Es gibt verschiedene strategische Ansätze mit Blick auf eine Lebensverlängerung. Hier ein Vorschlag für eine Einteilung:
Typ A-Strategien Typ A-Strategien sind Maßnahmen, die einer beschleunigten Alterung (=sekundären Alterung)entgegenwirken sollen. Darunter fallen beispielsweise Verzicht auf Rauchen, oder Vermeidung von Übergewicht. Auch Bewegung und Sport fallen unter diese Kategorie. Die Heilung oder Behandlung von bereits bestehenden Erkankungen ist ebenfalls eine Typ A-Strategie. Die meisten medizinischen Interventionen fallen unter diese Kategorie. Andere Strategien machen erst Sinn, wenn bei Typ A kein Handlungsbedarf besteht und bauen somit auf den Typ A-Strategien auf.
Typ B-Strategien Bei den Typ B-Strategien handelt es sich um Maßnahmen, die eine Verlangsamung des normalen Alterungsprozesses bewirken sollen. Der Klassiker im Tierexperiment ist die Kalorienrestriktion. Fastenstrategien wie Intermittend Fasting oder temporäre Methioninrestriktion zählen zu dieser Kategorie, aber auch die Forschungsbestrebungen, die eine medikamentöse Verlangsamung des Alterungsprozesses beabsichtigen.

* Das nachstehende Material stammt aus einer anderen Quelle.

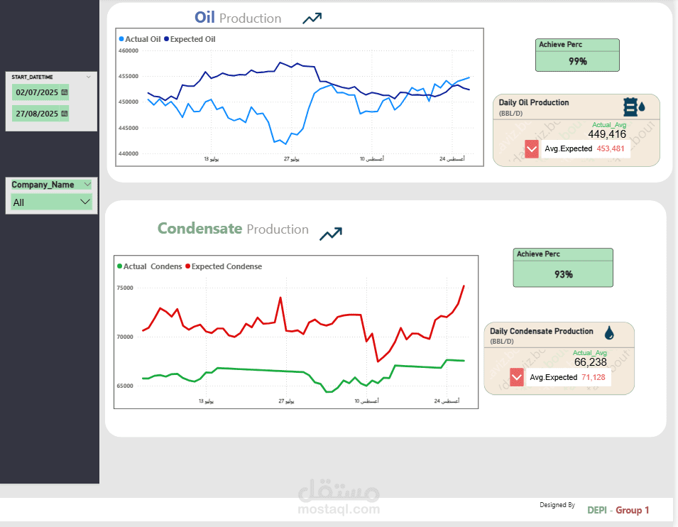Select the Achieve Perc 99% card

click(577, 55)
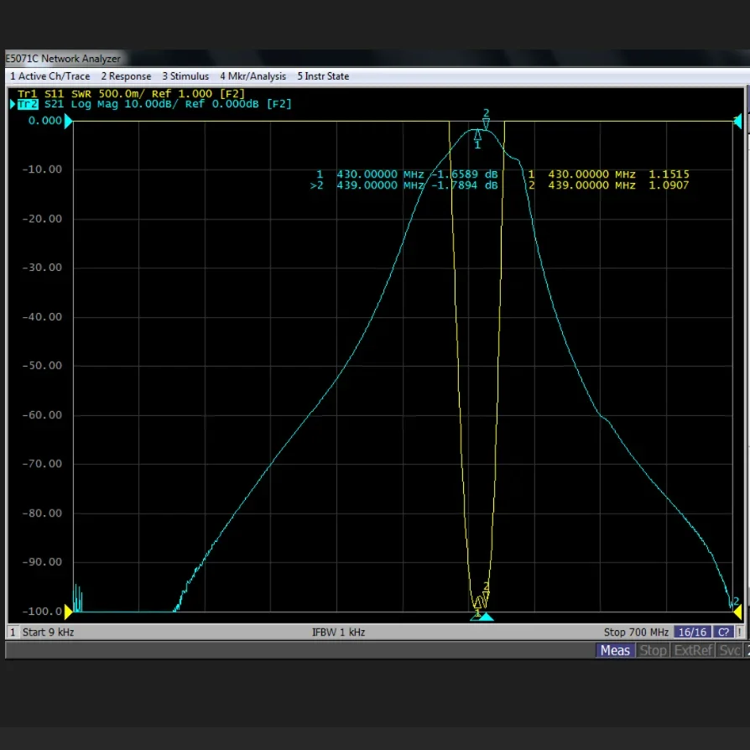Viewport: 750px width, 750px height.
Task: Open the Mkr/Analysis menu
Action: coord(253,76)
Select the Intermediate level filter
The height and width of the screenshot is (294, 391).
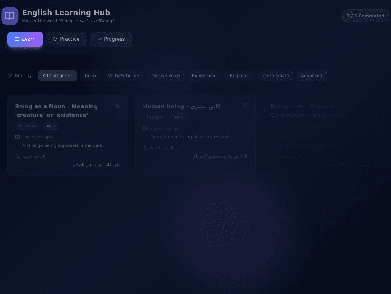(x=275, y=76)
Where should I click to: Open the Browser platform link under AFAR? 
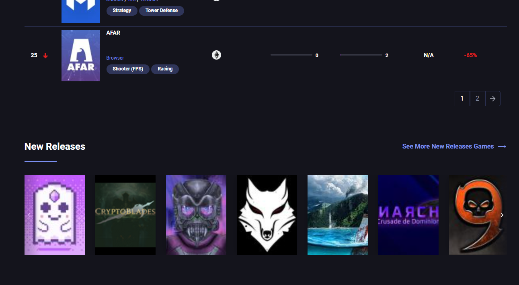[115, 58]
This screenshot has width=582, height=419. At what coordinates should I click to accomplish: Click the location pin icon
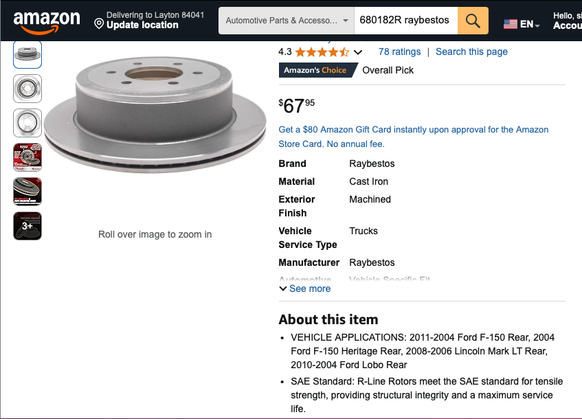coord(99,25)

Auch hormetisch wirksame Maßnahmen zählen zu den Typ B-Strategien.
Typ C-Strategien Typ C-Strategien sind Interventionen, welche die biologische Uhr des Organismus zurückstellen sollen. Der klassische Jungbrunnen also. Vertreter der SENS-Strategie um Aubrey de Grey gehen davon aus, dass Altern mit der Ansammlung von molekularen und Organschäden gleichzusetzen sei. Demzufolge wäre eine vollständige Reparatur aller Schäden das erklärte Ziel bei der Typ C-Strategie. Aus der Sicht einer programmierten Alterung müssten lediglich die molekularen Altersprogramme bis zu einem gewissen Punkt resettet werden. Typ C-Strategien bauen nicht auf Typ B-Strategien auf. Allerdings ist eine sequentielle Nutzung von Typ B und Typ C denkbar.

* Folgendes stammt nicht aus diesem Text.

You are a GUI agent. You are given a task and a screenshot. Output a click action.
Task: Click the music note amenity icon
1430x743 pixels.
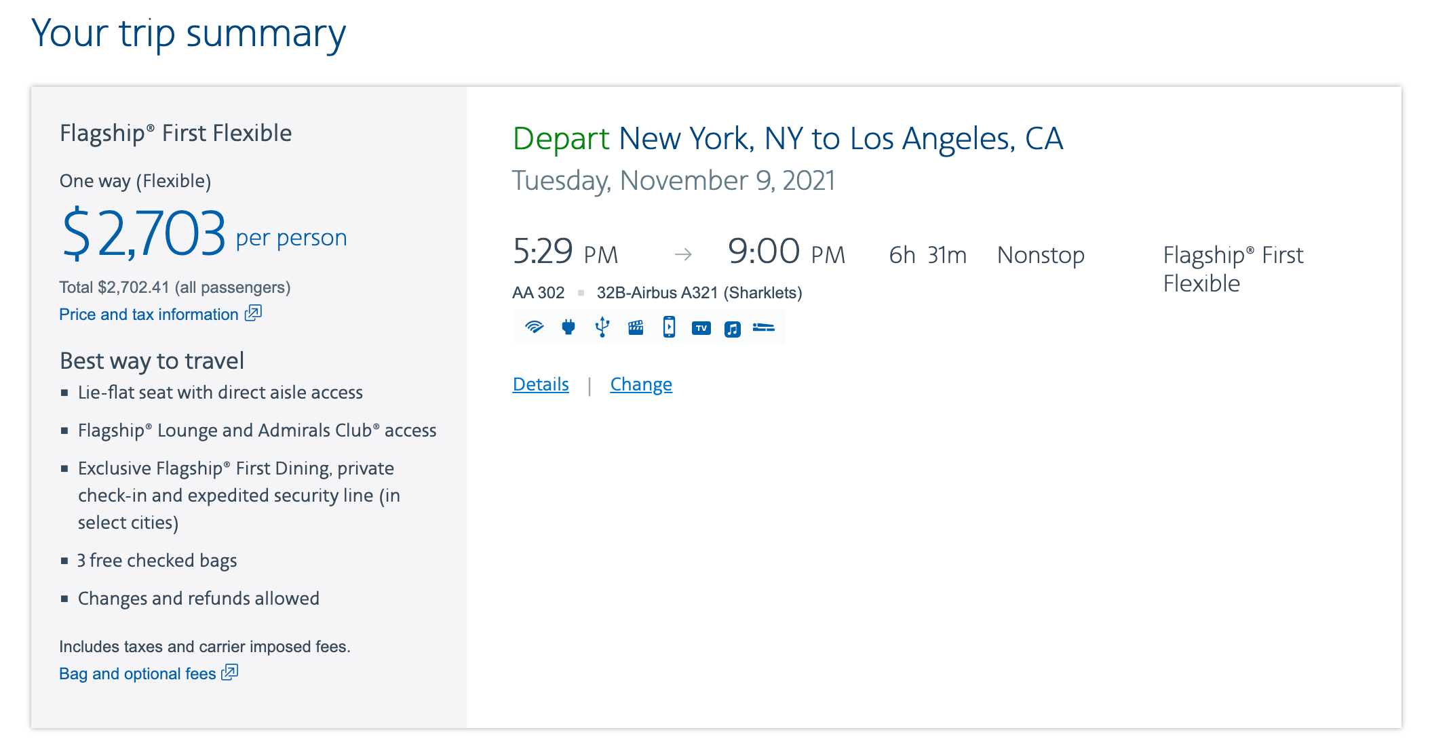coord(733,329)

Typ D-Strategien Wird hingegen zur Lebensverlängerung eine Strategie verfolgt, die auf den Austausch fragiler biologischer Elemente abzielt, haben wir es mit einer Typ D-Strategie zu tun. Der Klassiker: Was, wenn du in einigen Jahrzehnten unter einer nicht mehr reparablen Herzinsuffizienz leidest? Gut möglich, dass du dich dann entscheidest, dir ein Kunstherz einpflanzen zu lassen. Gibt es ja bereits, ist aber mit dem biologischen Vorbild (noch) nicht konkurrenzfähig. Typ D-Strategien haben das Potential, als Nebeneffekt sogar über die biologischen Limitationen hinauszugehen.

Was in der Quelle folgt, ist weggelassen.